21 de dezembro - Santo do dia

São Pedro Canísio

São Pedro Canísio nasceu em Nimega, atual Holanda, mas então parte da Alemanha naquele tempo. Isto no ano de 1521. Canísio é a latinização de Kanijs. Seu pai foi prefeito de Nimega e encaminhou seu filho para estudar Direito.

Cursou estudos em Colônia e Lovaina para formar-se como advogado sem, no entanto, descuidar de sua espiritualidade (tendo em vista suas frequentes visitas ao Mosteiro dos Cartuxos). Descobrindo o seu chamado com o auxílio de um padre jesuíta, Pedro Canísio tornou-se o primeiro jesuíta alemão, tendo entrado na Companhia de Jesus em 1543. Recebeu a ordenação sacerdotal três anos mais tarde. Nesse mesmo ano publicou as obras de S. Cirilo de Alexandria, sendo o primeiro livro mandado imprimir por um jesuíta. Foi teólogo do Concílio de Trento e um grande pregador e professor. Exerceu a sua docência sobretudo em Inglostad, Viena, Augsburgo, Innsbruk e Munique. Organizou a sua Ordem na Alemanha, fazendo dela o instrumento valioso para a reforma católica contra o protestantismo. Foi um dos iniciadores da imprensa católica.

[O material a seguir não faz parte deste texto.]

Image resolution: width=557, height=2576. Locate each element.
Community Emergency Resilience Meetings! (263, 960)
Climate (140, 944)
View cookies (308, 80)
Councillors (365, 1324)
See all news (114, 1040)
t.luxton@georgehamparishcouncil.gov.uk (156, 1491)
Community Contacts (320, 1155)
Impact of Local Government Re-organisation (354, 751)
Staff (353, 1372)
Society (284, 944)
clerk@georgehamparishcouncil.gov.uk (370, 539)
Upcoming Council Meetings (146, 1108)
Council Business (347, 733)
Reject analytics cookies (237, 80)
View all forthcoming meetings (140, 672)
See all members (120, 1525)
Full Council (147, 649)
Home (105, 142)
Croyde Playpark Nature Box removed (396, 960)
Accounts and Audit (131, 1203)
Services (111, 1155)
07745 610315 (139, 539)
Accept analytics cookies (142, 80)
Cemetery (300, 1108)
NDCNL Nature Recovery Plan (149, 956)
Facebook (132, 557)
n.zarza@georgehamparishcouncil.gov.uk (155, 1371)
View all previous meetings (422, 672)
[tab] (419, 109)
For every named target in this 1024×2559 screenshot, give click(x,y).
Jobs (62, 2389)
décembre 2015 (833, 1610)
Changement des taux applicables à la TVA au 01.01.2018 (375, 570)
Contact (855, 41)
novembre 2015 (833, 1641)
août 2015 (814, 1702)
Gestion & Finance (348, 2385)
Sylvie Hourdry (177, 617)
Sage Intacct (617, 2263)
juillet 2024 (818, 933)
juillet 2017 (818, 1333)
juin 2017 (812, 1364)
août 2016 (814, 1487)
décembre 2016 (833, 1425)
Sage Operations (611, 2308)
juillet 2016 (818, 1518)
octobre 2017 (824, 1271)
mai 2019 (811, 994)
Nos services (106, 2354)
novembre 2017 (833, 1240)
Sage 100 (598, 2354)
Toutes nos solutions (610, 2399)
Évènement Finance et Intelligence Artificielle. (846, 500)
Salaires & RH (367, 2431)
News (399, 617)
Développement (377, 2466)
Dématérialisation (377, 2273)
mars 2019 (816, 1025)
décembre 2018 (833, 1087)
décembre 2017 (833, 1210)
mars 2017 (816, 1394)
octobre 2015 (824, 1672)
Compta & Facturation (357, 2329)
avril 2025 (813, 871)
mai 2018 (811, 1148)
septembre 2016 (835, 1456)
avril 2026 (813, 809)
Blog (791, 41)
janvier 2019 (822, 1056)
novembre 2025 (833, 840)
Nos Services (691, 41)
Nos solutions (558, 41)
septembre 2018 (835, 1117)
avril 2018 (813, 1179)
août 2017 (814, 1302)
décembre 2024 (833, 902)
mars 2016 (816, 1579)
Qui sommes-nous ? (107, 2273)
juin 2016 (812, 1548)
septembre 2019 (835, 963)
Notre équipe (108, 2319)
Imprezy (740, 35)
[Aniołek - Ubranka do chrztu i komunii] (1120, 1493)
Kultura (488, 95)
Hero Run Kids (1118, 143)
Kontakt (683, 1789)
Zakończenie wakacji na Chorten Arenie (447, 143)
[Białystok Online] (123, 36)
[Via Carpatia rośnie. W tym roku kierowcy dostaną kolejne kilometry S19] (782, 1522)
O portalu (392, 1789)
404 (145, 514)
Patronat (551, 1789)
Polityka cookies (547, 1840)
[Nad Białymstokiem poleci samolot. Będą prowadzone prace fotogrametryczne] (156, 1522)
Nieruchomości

Profundo devoto da Santíssima Virgem, Pedro Canísio foi conselheiro de Príncipes, Núncios e Papas. Das 36 obras que compôs, as mais célebres são os seus três Catecismos (1555-1556 e 1558), largamente difundidos por toda a cristandade até o século XIX. O denominado "Catecismo Mayor", em 221 perguntas e respostas, alcançou pelo menos 130 edições. O Papa Leão XIII chamou-lhe mesmo o "segundo Apóstolo da Alemanha, depois de S. Bonifácio".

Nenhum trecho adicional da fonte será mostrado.